La furiosa respuesta de restaurante a clienta que pidió que lo cerraran por un increíble motivo
La mujer quedó disconforme con la calidad de la limonada que pidió, consideró exorbitante el ticket que le cobraron y se quejó en TripAdvisor. El propietario del local le salió al cruce y la contestación se volvió viral.
Las paradisiacas playas de Grecia parecen un destino ideal para vacacionar. Pero una mala experiencia en un restaurante pueden arruinarte el descanso. Al menos eso sintieron dos turistas inglesas después de pagar un exorbitante ticket por una limonada y un sándwich.
Tras ese episodio, las mujeres decidieron fulminar al restaurante DK Oyster, ubicado en Mykonos, en la plataforma TripAdvisor. La mujer, llamada Charlotte, advirtió a los viajeros que eviten visitar el local, ya que trataba de engañar a los clientes y sostuvo que el personal no debería poder dormir por la noche.
La reseña titulada "Debería ser retirado de la playa" decía: "Evita este restaurante como la peste.

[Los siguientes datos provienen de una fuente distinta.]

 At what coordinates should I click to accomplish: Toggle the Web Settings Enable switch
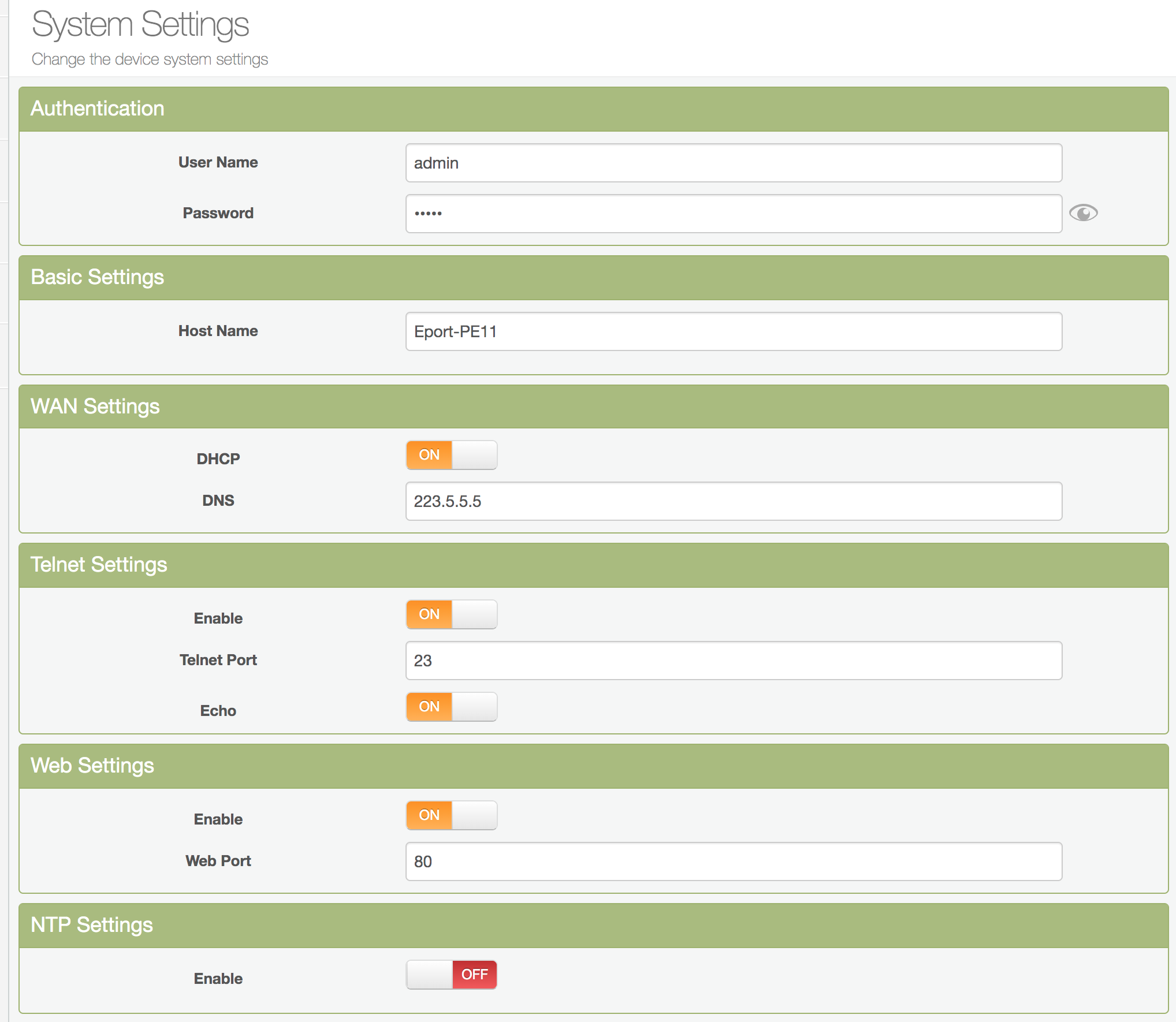coord(451,815)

Dile a todos los que conoces que no vayan allí, arruinaron nuestro último día en Mykonos. Mykonos es caro, lo sabemos. Con gusto pagamos por la calidad, cuando disfrutas de una excelente comida y bebidas está bien pagar por VALOR".
"Sin embargo, lugares como este, en cambio, intentan usar trucos y engaños para tomar dinero de los clientes que trabajan duro y quieren gastar el dinero que tanto les costó ganar en algo que valga la pena. Estas personas no tienen moral y, francamente, no deberían poder dormir por la noche", continuó.
Y agregó: "Cuando llegamos, nos dijeron que las tumbonas son gratis, solo gaste 25 euros por persona. No está mal, pensamos y nos sentamos. Cuando llegamos de inmediato nos presionaron para que ordenáramos, fuimos por un agua y una limonada porque era temprano y planeamos pasar todo el día allí, de todos modos, no había prisa".
"Llegó la limonada y no se podía beber. Muy amarga (¡y siempre pedimos limonada fresca para saber a qué sabe bien!)", subrayó.
Pero la situación siguió empeorando. "Alrededor de 10 minutos más tarde nos preguntaron si queríamos pedir algo más y dije que no, estamos bien, pediremos el almuerzo más tarde. 10 minutos después nos molestaron nuevamente y la camarera decía: 'Necesito tomar su pedido'", relató.
"En el almuerzo comimos un sándwich club (20,96 libras esterlinas) que estaba en la media y, francamente, todo el menú tenía precios exorbitantes y, como estaban siendo tan insistentes, realmente no queríamos pasar mucho tiempo allí", añadió.
Y la crítica concluye con lo que sintieron al momento de abonar la cuenta: "Cuando vinimos a pagar, cobraron € 58 (unos $7818) por la limonada. ¿En qué planeta es eso aceptable?".
La respuesta del restaurante se volvió viral
La réplica del restaurante no tardó en llegar y rápidamente causó revuelo en internet. "Estoy feliz de leer reseñas con información sustancial sobre los factores que complacieron o desagradaron a un cliente, pero en su caso todo lo que veo es una persona que sigue hablando de 'dinero ganado con esfuerzo' y no quiere para pagar el precio de los servicios y productos proporcionados por otras personas que trabajan duro", escribió el propietario del establecimiento.
"Su dinero se gana con esfuerzo, pero estamos... robándonos el suyo. ¡Qué forma más superficial de ver el trabajo de los demás!", remarcó.
"No se describe ninguna acción ilegal, pero usted solicita a las autoridades (¡a través de TripAdvisor!) que cierren un negocio legítimo: 'debería ser retirado de la playa', exige con el título de su reseña", agregó.
Y continuó: "Nunca dejaré de sorprenderme con las reseñas publicadas en TripAdvisor por algunas personas. No hay manera de estar seguro de quién es usted; no recuerdo a un cliente que haya pedido una limonada y un sándwich".
"No sé cuándo y si alguna vez fuiste un invitado, pero seguramente tienes el descaro de publicar este intento de difamación escondido detrás de tu anonimato. Hablas de inmoralidad y, sin embargo, eres tú quien intenta calumniar. ¿Dónde está la moral o la decencia en tu "revisión"? Las palabras pierden su significado cuando las usas. Es una vergüenza", cerró.